Sample size determination
We examine n = 60 (50 + 20%) participants in the two study arms. This sample size determination was based on the paper by Gumbs et al. [7]. We assumed that the multimodal curriculum could reduce the difference between novices and expert by about 50%. Furthermore, we added 20% to compensate for potential drop-outs.
Discussion
This study assesses the value of a multi-modality training curriculum in surgical education and postgraduate training. Possible factors of influence, such as varying backgrounds, learning motivation and –success among participants are explored in the data analysis and add beneficially to further evaluating the efficacy of such training to both heterogeneous participant groups and specific professionals. Provided conclusive results, we hereby aim at illustrating possible guidelines when establishing such a curriculum.
Trial status
Recruitment started 09/24/2011 and ended 02/03/2016. Data acquisition and data analysis are currently running. Final results of this study will be published. Access to the dataset and statistical code will be granted individually upon request.
Declarations
Ethical Approval and consent to participate
Ethical Approval was granted from the Ethics committee Heidelberg (S-334/2011). All data for the study are recorded anonymously, treated confidentially, and evaluated by authorized staff for scientific purposes only.
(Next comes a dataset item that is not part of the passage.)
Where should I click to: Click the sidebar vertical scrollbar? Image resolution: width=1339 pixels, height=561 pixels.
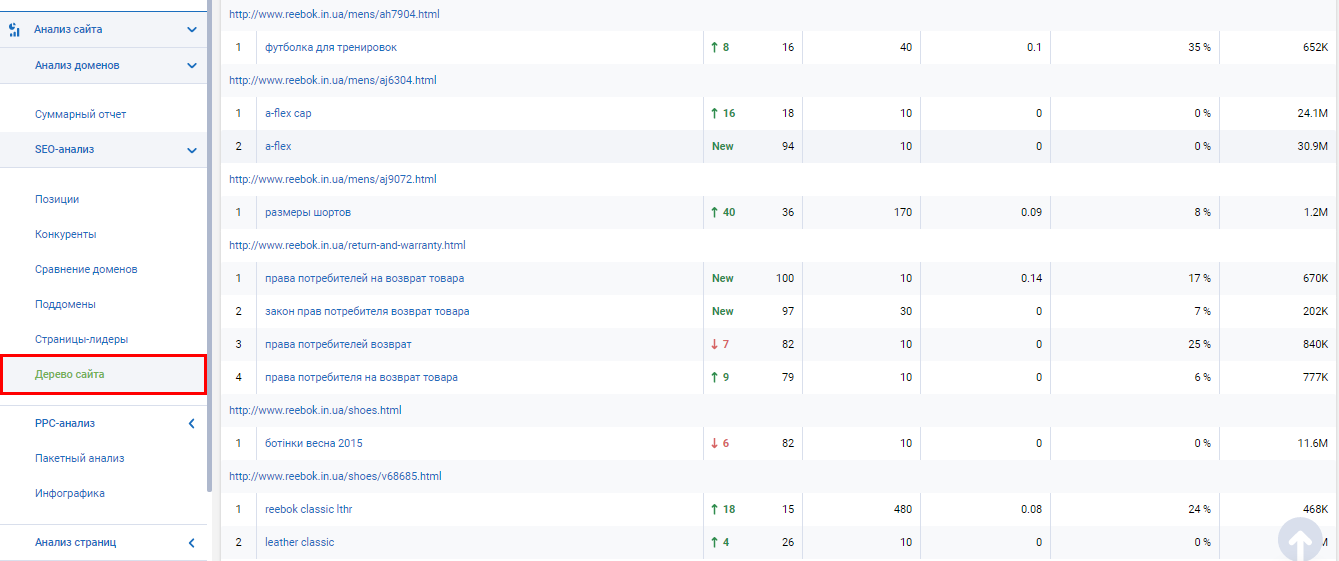(x=209, y=250)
Participants’ names are kept separate from all study data and are not used for the study. Each participant is assigned a designated code that is used for the entire study documentation and data collection. Participation in the study is voluntary and may be ended at any time. There are no foreseeable negative consequences for participants related to participation. In the event that a participant’s physical or mental health becomes jeopardized due to participation in the present study, the participant is dismissed immediately and excluded from the study. Written informed consent is obtained from each trainee. The CONSORT guidelines for randomized controlled trials and SPIRIT guidelines for implementation of study protocols were followed and the SPIRIT Checklist is attached to the manuscript [12].
Trial registration
This trial was registered with the German Clinical Trials Register: DRKS00011040 and all protocol modifications will be registered, published in the final paper and communicated to the participants.
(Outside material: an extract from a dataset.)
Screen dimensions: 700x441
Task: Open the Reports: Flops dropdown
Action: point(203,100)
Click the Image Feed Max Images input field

Availability of data and materials
All datasets used and/or analysed during the current study will be made available by the corresponding author on reasonable request.
Competing interests
The authors hereby declare that they have no financial or non-financial competing interests.
Authors’ contributions
All authors read and approved the final version of this manuscript.Authorship eligibility guidelines according to the ICMJE were followed. The use of professional writers is not intended.
Funding
We acknowledge financial support by Deutsche Forschungsgemeinschaft and Ruprecht-Karls-Universität Heidelberg within the funding programme Open Access Publishing. The funders play no role in the study design, collection, management, analysis and interpretation of data or the final report and its publication, nor do they have ultimate authority over any of these actions. Funding was granted upon peer-review of this study proposal.